In a recent webinar discussion, RevOps pros from Openprise, Hamer Marketing Group, and Navigate Consulting Group took on the human and organizational issues preventing companies from doing the most with their data. The three panelists—Jasmine Chung, Kyle Hamer, and Melissa McCready—shared their collective advice for helping businesses effectively enrich and segment their data and keep their funnels moving smoothly. While the tips and tricks flowed quickly over the 50-minute program, here are the top five you can start using today to whip your data into shape and keep it operational for any advanced marketing or sales motion.

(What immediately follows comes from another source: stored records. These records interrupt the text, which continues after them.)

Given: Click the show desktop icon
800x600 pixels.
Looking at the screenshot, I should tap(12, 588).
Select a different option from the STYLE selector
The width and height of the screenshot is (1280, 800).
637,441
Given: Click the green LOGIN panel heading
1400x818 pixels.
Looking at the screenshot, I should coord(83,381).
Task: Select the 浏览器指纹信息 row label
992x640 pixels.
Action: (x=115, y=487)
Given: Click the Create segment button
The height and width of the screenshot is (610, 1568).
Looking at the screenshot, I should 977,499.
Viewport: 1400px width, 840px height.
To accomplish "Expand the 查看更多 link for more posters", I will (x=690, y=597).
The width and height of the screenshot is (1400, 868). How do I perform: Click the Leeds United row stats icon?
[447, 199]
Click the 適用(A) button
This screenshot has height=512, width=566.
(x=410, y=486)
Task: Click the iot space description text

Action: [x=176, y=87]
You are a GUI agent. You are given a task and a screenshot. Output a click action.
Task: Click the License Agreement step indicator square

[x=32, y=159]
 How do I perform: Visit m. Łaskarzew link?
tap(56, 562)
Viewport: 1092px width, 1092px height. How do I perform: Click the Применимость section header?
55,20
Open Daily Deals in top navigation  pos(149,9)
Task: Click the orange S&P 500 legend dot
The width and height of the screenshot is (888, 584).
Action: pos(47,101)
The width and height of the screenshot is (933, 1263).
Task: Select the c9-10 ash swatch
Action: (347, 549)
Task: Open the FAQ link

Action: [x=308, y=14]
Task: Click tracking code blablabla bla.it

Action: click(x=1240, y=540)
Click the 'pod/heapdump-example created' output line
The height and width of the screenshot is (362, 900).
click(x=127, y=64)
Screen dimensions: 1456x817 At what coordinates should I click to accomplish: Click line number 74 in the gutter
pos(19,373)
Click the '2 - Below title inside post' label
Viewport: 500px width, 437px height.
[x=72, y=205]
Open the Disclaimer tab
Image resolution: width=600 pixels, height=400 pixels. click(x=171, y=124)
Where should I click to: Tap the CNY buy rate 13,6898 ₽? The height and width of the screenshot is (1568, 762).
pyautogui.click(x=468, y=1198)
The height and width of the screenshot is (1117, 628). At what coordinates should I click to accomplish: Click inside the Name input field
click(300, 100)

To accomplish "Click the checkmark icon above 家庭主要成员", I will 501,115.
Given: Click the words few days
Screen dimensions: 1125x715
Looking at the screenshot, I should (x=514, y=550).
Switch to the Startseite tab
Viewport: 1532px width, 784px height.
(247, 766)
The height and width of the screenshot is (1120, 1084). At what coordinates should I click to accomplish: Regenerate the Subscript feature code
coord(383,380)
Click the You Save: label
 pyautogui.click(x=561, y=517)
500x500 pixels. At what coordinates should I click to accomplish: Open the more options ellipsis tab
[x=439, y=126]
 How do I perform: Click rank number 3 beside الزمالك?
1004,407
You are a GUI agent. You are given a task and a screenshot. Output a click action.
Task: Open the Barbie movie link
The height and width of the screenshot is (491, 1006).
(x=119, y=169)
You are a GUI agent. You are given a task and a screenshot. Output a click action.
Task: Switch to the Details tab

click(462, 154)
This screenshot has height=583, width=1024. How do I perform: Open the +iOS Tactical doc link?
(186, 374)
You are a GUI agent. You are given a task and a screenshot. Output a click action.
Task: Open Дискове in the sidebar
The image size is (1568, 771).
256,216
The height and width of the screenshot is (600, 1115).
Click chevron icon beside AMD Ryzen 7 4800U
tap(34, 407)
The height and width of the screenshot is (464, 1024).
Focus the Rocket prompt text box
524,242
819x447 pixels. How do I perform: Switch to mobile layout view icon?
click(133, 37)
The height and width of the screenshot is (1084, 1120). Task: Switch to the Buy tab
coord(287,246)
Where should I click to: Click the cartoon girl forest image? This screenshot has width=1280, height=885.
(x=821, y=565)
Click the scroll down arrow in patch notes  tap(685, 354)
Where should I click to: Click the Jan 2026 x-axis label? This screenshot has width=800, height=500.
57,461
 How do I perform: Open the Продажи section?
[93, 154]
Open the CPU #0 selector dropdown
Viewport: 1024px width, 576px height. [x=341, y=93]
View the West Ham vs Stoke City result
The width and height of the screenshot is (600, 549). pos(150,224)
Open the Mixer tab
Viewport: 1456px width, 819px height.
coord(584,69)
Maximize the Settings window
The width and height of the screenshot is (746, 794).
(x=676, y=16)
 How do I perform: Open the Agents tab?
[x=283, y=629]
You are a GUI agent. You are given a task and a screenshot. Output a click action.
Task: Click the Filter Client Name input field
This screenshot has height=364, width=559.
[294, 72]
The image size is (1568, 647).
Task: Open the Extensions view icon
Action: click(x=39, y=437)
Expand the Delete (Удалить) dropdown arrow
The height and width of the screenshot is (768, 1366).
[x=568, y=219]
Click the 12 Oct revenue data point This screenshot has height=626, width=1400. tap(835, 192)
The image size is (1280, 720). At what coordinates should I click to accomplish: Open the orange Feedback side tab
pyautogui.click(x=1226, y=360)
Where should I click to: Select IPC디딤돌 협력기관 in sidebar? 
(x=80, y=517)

- Create a data dictionary or glossary of terms and definitions everyone can agree on. As the game of telephone so aptly demonstrates, no objective fact or definition, regardless of how simple, can withstand the pull of subjective interpretation. Any definition—whether it’s what makes for a marketing qualified lead (MQL), who constitutes your buyers group, or how you divide your selling territories—is meaningless unless it is clearly documented, agreed upon, and made accessible to everyone in the organization who depends on it. Even if everyone is on the same page initially, teams get turned over and definitions change or get lost over time, eventually leaving everyone to operate under their own assumptions. Bottom line: if you don’t agree with what the data means, you’ll never be able to use it effectively.
- Make sure you completely understand what data you’re enriching, who’s using it, and why. Data enrichment is a powerful tool that, in the right hands, can give you the extra information you need to refine your targets and maximize your campaign spend and resources. If you’re not careful, though, it can just as easily send you and your team down a rabbit hole, chasing the wrong leads and accounts and burning budget and time on unneeded updates and API calls. What you’re enriching will depend on your business and strategy, but if, for example, you have an ideal customer profile (ICP) identified and it’s centered on finance, don’t pick an enrichment vendor that specializes in technology. You also want to be careful to only enrich the fields you use and ensure you have a way to rationalize the fields between vendors and your database. Don’t discount velocity, either; if sales needs to initiate contact immediately, consider enriching the record downstream. The data you end up with needs to be served up to the end user—whether that’s sales, customer success, or other business teams—on a silver platter, so it must be lean, useful, and timely. Focusing on the wrong data can subject your enrichment to unnecessary delays, complexity, and expense and completely throw the whole initiative off track.
- When planning your segments, make sure you have the data you need to answer the questions you have. At its core, segmentation is about answering two simple questions: who am I trying to talk to, and what am I trying to say? Somewhere within your data lie your ICPs or ideal buyers. Defining these personas is one of the most important and difficult jobs in marketing. To do it effectively, you need to know not only who to include but also who or what to exclude. For example, your ICP may be very similar to another persona and only separated by one or two tertiary data points, such as an industry subvertical or job subfunction. Without the data, you can’t distinguish and speak directly to them and their experience and needs.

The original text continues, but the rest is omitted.